Nibbana is Nirodha. There are Four Noble Truths. Nirodha Sacca is Nibbana.

Consciousness arises when there is something to land on or a sense. When there is nothing to land on, consciousness does not arise. When there is no feeling, there is no consciousness.
Nibbana is also known as the cessation of perception and feeling.

Yamaka Sutta should be learned carefully. Translation of Tanissaro Bhikkhu Yamaka Sutta: To Yamaka

Venerable Sariputta explained to Yamaka Bhikkhu

"In the same way, an uninstructed, run-of-the-mill person — who has no regard for noble ones, is not well-versed or disciplined in their Dhamma; who has no regard for men of integrity, is not well-versed or disciplined in their Dhamma — assumes form (the body) to be the self, or the self as possessing form, or form as in the self, or the self as in form.
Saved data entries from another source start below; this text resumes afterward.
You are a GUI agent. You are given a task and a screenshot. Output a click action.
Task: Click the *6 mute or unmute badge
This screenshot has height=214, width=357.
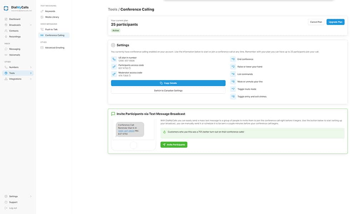[233, 82]
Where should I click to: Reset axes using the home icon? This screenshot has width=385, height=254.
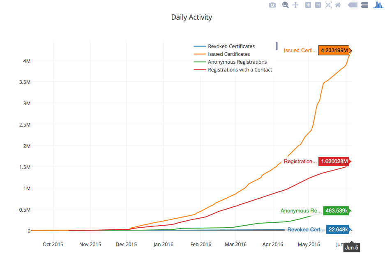pyautogui.click(x=337, y=5)
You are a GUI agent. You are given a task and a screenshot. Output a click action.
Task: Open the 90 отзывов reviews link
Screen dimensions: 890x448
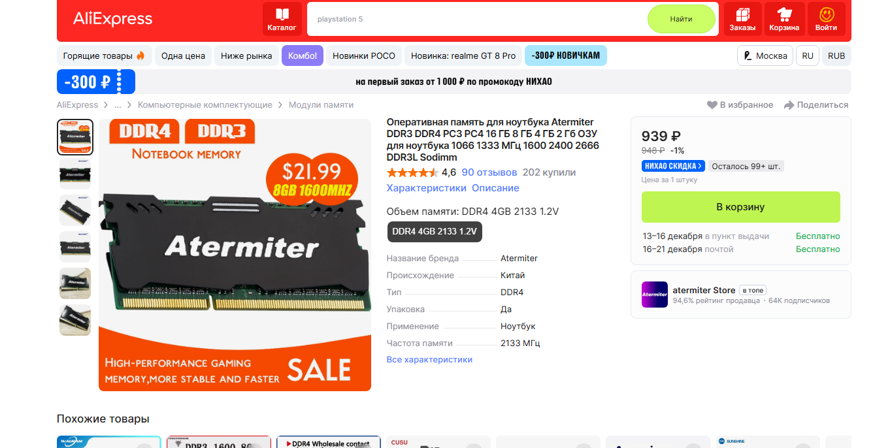(x=489, y=172)
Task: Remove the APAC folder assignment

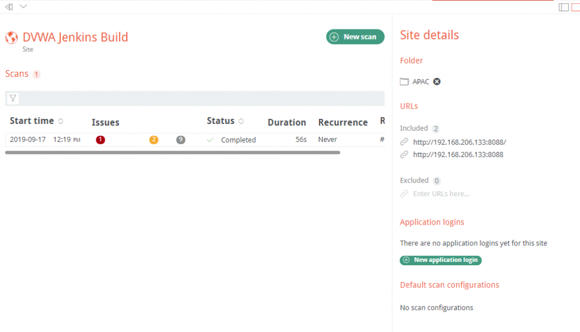Action: [437, 81]
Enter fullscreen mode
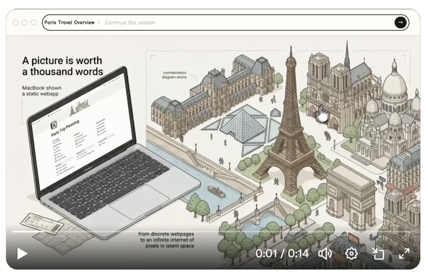 coord(404,253)
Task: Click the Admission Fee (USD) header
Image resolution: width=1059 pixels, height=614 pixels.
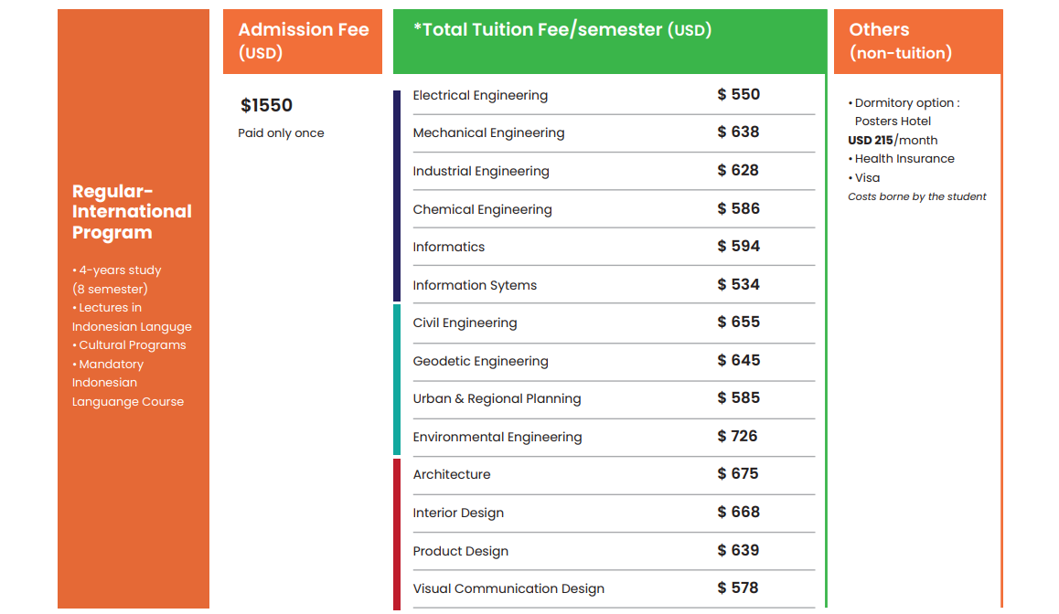Action: (303, 41)
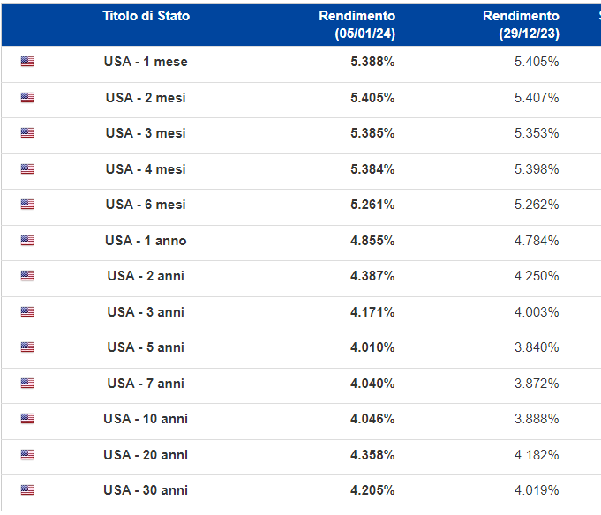Open the USA - 4 mesi bond link
The image size is (601, 515).
click(146, 169)
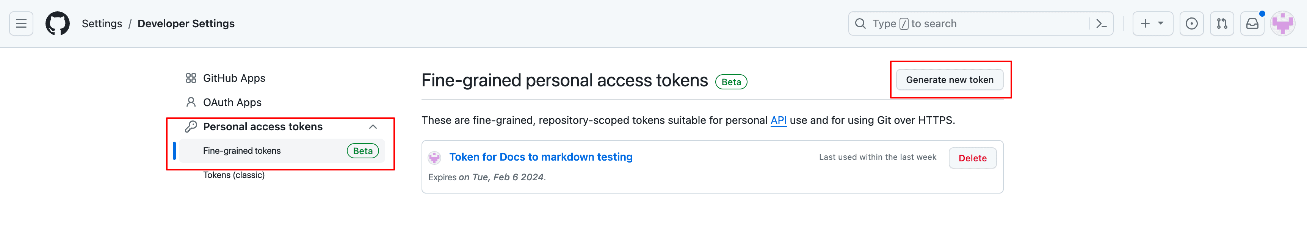This screenshot has width=1307, height=225.
Task: Open the Pull requests icon
Action: click(1222, 23)
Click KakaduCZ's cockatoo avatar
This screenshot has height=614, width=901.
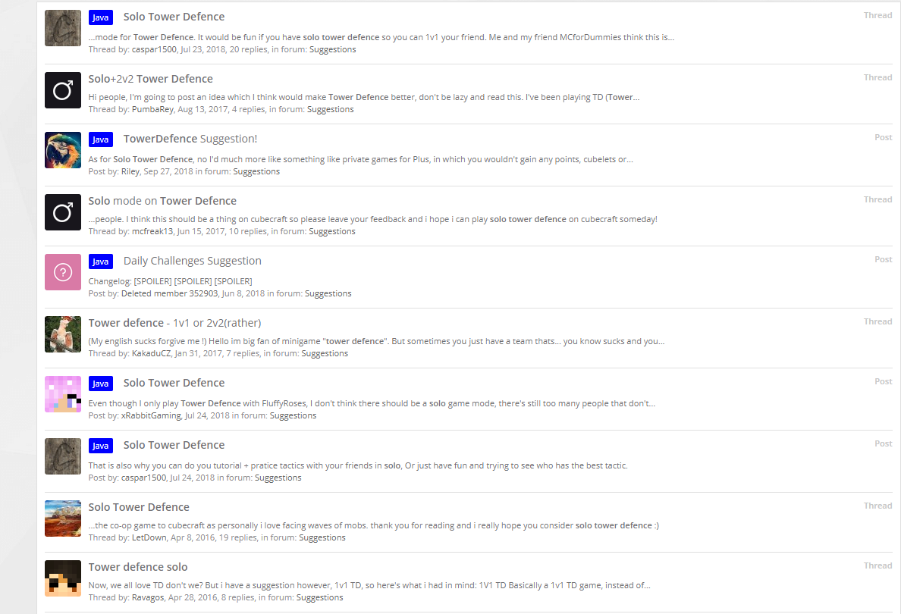(63, 334)
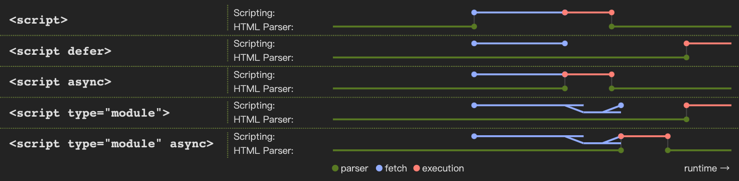
Task: Click the green parser legend dot
Action: coord(335,168)
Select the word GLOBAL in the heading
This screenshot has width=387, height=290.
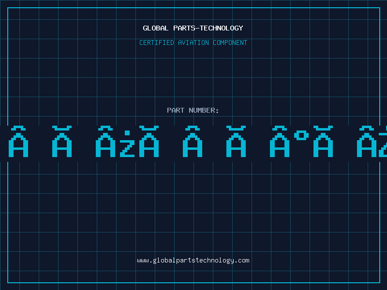pyautogui.click(x=155, y=28)
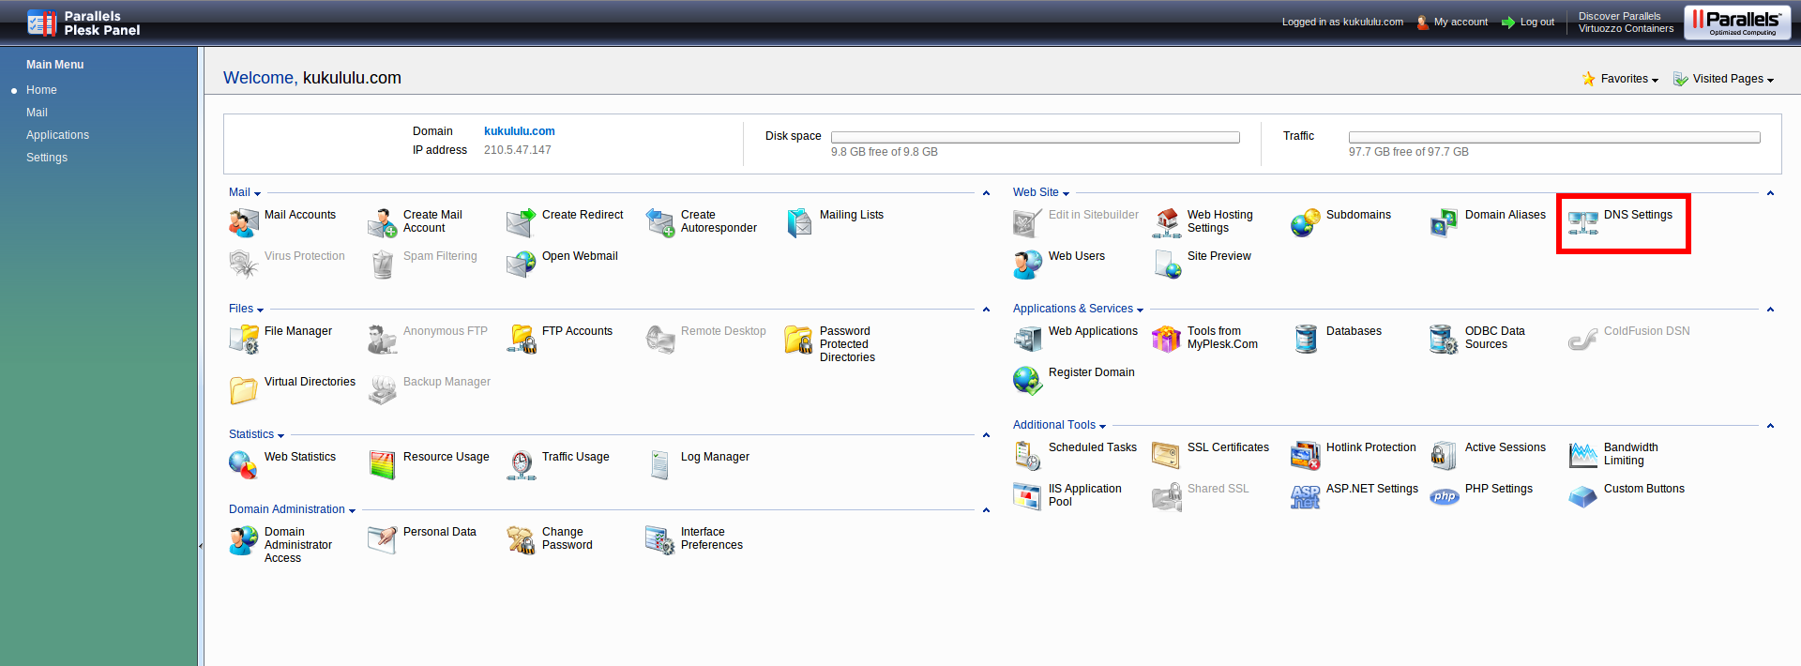Click the Web Statistics icon

pyautogui.click(x=243, y=465)
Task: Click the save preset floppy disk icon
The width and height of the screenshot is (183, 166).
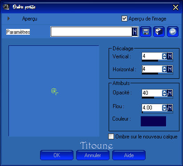Action: click(146, 32)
In whatever form, consciousness is not atta (translated as self but should be understood as the ‘owner’ or the ‘owner of body and mind’ - the aggregates). Sakkya Ditthi is the perception/view of body/mind as I am or mine - my property; it should be well understood.

Yamaka Sutta: Bhikkhu Yamaka explained his belief,

“Yes, friends. As I understand the Teaching explained by the Blessed One, a monk with no more effluents, on the break-up of the body, is annihilated, perishes, & does not exist after death.”

Venerable Sariputta —

“And so, my friend Yamaka — when you can’t pin down the Tathagata as a truth or reality even in the present life — is it proper for you to declare, ‘As I understand the Teaching explained by the Blessed One, a monk with no more effluents, on the break-up of the body, is annihilated, perishes, & does not exist after death’?”

"Any consciousness whatsoever that is past, future, or present; internal or external; blatant or subtle; common or sublime; far or near: Every consciousness is to be seen with right discernment as it has come to be: ‘This is not mine. This is not my self. This is not what I am.’

Atta: This is mine. This is my self. This is what I am.’
Anatta: This is not mine. This is not my self. This is not what I am.’
If one claims consciousness is nibbana, then one claims consciousness is mine, myself, what I am.

The following objection is a Right View.

Let me repeat, consciousness is not atta or something permanent as Nibbana is asankhata dhatu.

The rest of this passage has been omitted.